Open cluster in the constellation Centaurus

NGC 5281 is an open cluster in the constellation Centaurus. It was discovered by Nicolas Louis de Lacaille in 1751-1752 from South Africa, and catalogued it as Lacaille I.7. NGC 5281 is located three and a quarter degrees southwest of Beta Centauri. Under dark skies, it is bright enough to be spotted with naked eye, appearing as a 6th magnitude star.

== Characteristics ==
The four bright stars of the cluster form a striking line as seen from Earth, however the cluster is sparsely populated. The brightest member of the cluster is of mag 6.61. The next two brighter stars have evolved away from main sequence. The turn-off mass of the cluster is estimated to be at 5.6 . Based on the colour magnitude diagram, the age of the cluster is estimated to be 45 myrs. The tidal radius of the cluster is 5.5 - 8.4 parsecs (18 - 27 light years) and represents the average outer limit of NGC 5281, beyond which a star is unlikely to remain gravitationally bound to the cluster core. The radius of the core of the cluster is about 4.3 light years, nearly the same as the distance between the Sun and the closest star system, Alpha Centauri. Within the angular radius of the cluster there are 371 probable members.

One of the members of the cluster is HD 119682 (mag. 7.97, spectral type B0.5V), a Be star notable for its X-rays emission.

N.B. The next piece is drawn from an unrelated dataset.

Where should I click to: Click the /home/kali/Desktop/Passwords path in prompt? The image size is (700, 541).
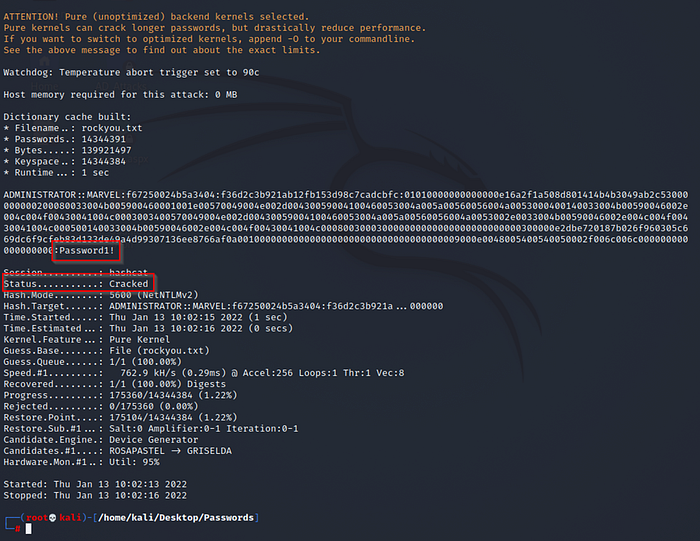176,518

It has been categorised by Moffat & Vogt (1973), Mermilliod (1982), and Safi-Harb (2007), as a blue straggler, and it has also been categorised as a gamma Cassiopeiae analog. HD 119682 has been identified as the visual counterpart of the X-ray source 1WGA J1346.5-6255, found within the radio lobes of the supernova remnant G309.2-00.6, located 4 ± 2 kpc away, with which it is unrelated. The light curve of the star in X-rays shows significant brightness variations within hours, however, the spectral distribution appears rather stable. The spectrum obtained by the High Energy Transmission Gratings on board Chandra X-ray Observatory seems to lack strong emission lines, including Fe Kα fluorescence.